# my eldar apocalypse force



## Rag D Mezzegis (Jul 22, 2009)

hello. it has been a while since i posted something here...
So to renew my posting habit. here are some of my apocalypse forces..
for more eldar pictures go to my blog on another site 
http://www.gwhobby.net/forum/index.php?topic=3673.0





































































just a few foto's..
comments are welcome


----------



## HorusReborn (Nov 19, 2008)

wow, a Forge World fan for sure! Looks menacing man!


----------



## piemaster (Oct 9, 2009)

Well, that is a lot of FW fo sho. A nicely painted army. I like the Avatar and the blue worls quite well. How many points you runnin'?


----------



## Rag D Mezzegis (Jul 22, 2009)

about 10.000 points painted eldar.. 1000 unpainted.


----------



## scubamansam (Aug 15, 2009)

10k PAINTED!!!!!!!!!!!!!!!!!!!!!!!!
i think you may be my new hero


----------



## shaantitus (Aug 3, 2009)

Holy shit. THat is a crapload of stuff to have painted. Nice work.


----------



## WarlordKaptainGrishnak (Dec 23, 2008)

Very impressive I must say. +rep fo show. like to see more of that 1k you have left soon, keep it up :good:

Grish


----------



## Rag D Mezzegis (Jul 22, 2009)

i am playing another apocalypse battle tomorrow, and since i had to unpack my army, i made a picture.

guessing on the picture is about 9000 points.

u can really see the size difference between the phantom and the revenant 










i have the tribal lines on every skimmer now (the picture in the first post were all wip, but i did not have a picture of them complete.. )

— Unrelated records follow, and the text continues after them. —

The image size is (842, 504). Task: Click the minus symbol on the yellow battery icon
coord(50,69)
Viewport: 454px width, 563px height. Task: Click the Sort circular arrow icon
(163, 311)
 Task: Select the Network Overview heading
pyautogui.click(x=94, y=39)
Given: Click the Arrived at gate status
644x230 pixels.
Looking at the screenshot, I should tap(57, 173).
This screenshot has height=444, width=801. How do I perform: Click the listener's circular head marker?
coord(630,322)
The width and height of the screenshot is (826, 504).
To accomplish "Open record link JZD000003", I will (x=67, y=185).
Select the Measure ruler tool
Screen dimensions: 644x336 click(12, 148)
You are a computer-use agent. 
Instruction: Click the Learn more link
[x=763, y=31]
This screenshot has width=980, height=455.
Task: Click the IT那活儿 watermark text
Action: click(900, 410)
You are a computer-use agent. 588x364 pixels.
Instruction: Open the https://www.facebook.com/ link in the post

for the entire picture collection(not a blog) can always look at the photobucket account.
name is Ragdmezzegis


----------



## bitsandkits (Mar 18, 2008)

now that is a serious amount of eldar +rep for awesomeness


----------



## Tossidin (Dec 10, 2008)

Wow awesome! :shok:


----------



## Barnster (Feb 11, 2010)

Yellow so much yellow. 

How did you get a good mix?


----------



## jams (Sep 19, 2009)

fuck me! that is a bucketload of superheavy goodness. i love the void spinner conversion too. where did you get the 2nd scorpion turret from?

+Rep for you sir!


----------



## Rag D Mezzegis (Jul 22, 2009)

Yellow color = first good basecoat white, then sunburst yellow and a wash of grephonne = finished... quite eazy.


the turret = well.. the scorpion turret that came with the model was broken so i called forgeworld and they replaced it. Then i fixed the first one while converting it to the voidspinner turret. so now i can opt a voidspinner or scorpion

btw thx u all for the bucketloads of rep


----------



## Razagel (Aug 24, 2008)

Seen them in real life couple of times but the group photo still amazes me !!
Looking forward to next Apocalypse battle !!!!


----------



## Horacus (Oct 5, 2009)

This is epic man. And in yellow...you're my hero.


----------



## The Sullen One (Nov 9, 2008)

Great models there mate.


----------



## Arbite (Jan 1, 2010)

I see some Dark Eldar hiding behind your moniter, ready to ambush their weak cousins.:security:

All in all, a freaking awesome effort man.


----------



## Rag D Mezzegis (Jul 22, 2009)

hehe,.. the dark eldar were a little project of mine to give me a little change of pace.
was painting yellow continously and went a little mad, so in came purple darkeldar.

i only did 2 raiders. and the weapons were not even attached yet ( still aren't )

if u follow the link in my 1st post u will see how they are painted... but i never finished them, and well.. dumped them behind my monitor...

altough they now reside in my kitchen...
where they will be next week, i have no idea

again thx for all the rep and reactions..


----------



## The Wraithlord (Jan 1, 2007)

That is a very sweet army, nice looking with a shitload of FW stuff to make it even better. Oh and not to mention freaking HUGE!!! Very cool man.


----------



## Rag D Mezzegis (Jul 22, 2009)

heya all..

started with some extra painting projects to detail my current army

all my skimmer windows are basic black.. want to give them some color.


these 4 ar e the first of many canopies to be painted.

like to hear ur opinion about them.


----------



## wolflordcole (Jun 13, 2010)

that must cost millions:shok:


----------